■ TASK TO CARRY OUT ■
Exactly as written, copy the lines of the data below from the first through the one containing "Accéder au service (833, 1333)".

Pixel coordinate grounding data
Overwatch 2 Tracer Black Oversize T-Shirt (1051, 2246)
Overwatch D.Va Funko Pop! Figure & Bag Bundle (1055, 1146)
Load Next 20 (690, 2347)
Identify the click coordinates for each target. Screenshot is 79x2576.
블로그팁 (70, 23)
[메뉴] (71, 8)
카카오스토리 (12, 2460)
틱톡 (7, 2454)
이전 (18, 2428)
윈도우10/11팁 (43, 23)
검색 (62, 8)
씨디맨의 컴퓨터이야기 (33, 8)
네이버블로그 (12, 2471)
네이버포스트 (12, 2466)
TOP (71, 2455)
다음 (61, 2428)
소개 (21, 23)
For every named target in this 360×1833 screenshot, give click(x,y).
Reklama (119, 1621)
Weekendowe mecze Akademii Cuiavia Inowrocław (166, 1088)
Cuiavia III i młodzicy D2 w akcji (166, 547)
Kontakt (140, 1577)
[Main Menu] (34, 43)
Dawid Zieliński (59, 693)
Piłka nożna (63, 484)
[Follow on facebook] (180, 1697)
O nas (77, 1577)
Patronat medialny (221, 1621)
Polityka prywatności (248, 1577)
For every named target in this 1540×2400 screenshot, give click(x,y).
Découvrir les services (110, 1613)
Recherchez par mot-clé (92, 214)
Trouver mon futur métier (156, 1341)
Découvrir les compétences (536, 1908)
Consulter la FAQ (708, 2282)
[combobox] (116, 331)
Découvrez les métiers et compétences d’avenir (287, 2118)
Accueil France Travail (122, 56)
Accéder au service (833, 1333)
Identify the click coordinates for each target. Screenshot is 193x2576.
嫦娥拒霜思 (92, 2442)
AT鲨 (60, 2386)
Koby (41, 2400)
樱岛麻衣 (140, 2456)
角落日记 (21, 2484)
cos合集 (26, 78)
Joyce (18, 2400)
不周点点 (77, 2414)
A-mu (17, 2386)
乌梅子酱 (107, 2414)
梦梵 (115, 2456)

■ RESULT OF THIS EXERCISE ■
Overwatch 2 Tracer Black Oversize T-Shirt (1051, 2246)
Overwatch D.Va Funko Pop! Figure & Bag Bundle (1055, 1146)
Load Next 20 (690, 2347)
Identify the click coordinates for each target. Screenshot is 79x2576.
블로그팁 (70, 23)
[메뉴] (71, 8)
카카오스토리 (12, 2460)
틱톡 (7, 2454)
이전 (18, 2428)
윈도우10/11팁 (43, 23)
검색 (62, 8)
씨디맨의 컴퓨터이야기 (33, 8)
네이버블로그 (12, 2471)
네이버포스트 (12, 2466)
TOP (71, 2455)
다음 (61, 2428)
소개 (21, 23)
For every named target in this 360×1833 screenshot, give click(x,y).
Reklama (119, 1621)
Weekendowe mecze Akademii Cuiavia Inowrocław (166, 1088)
Cuiavia III i młodzicy D2 w akcji (166, 547)
Kontakt (140, 1577)
[Main Menu] (34, 43)
Dawid Zieliński (59, 693)
Piłka nożna (63, 484)
[Follow on facebook] (180, 1697)
O nas (77, 1577)
Patronat medialny (221, 1621)
Polityka prywatności (248, 1577)
For every named target in this 1540×2400 screenshot, give click(x,y).
Découvrir les services (110, 1613)
Recherchez par mot-clé (92, 214)
Trouver mon futur métier (156, 1341)
Découvrir les compétences (536, 1908)
Consulter la FAQ (708, 2282)
[combobox] (116, 331)
Découvrez les métiers et compétences d’avenir (287, 2118)
Accueil France Travail (122, 56)
Accéder au service (833, 1333)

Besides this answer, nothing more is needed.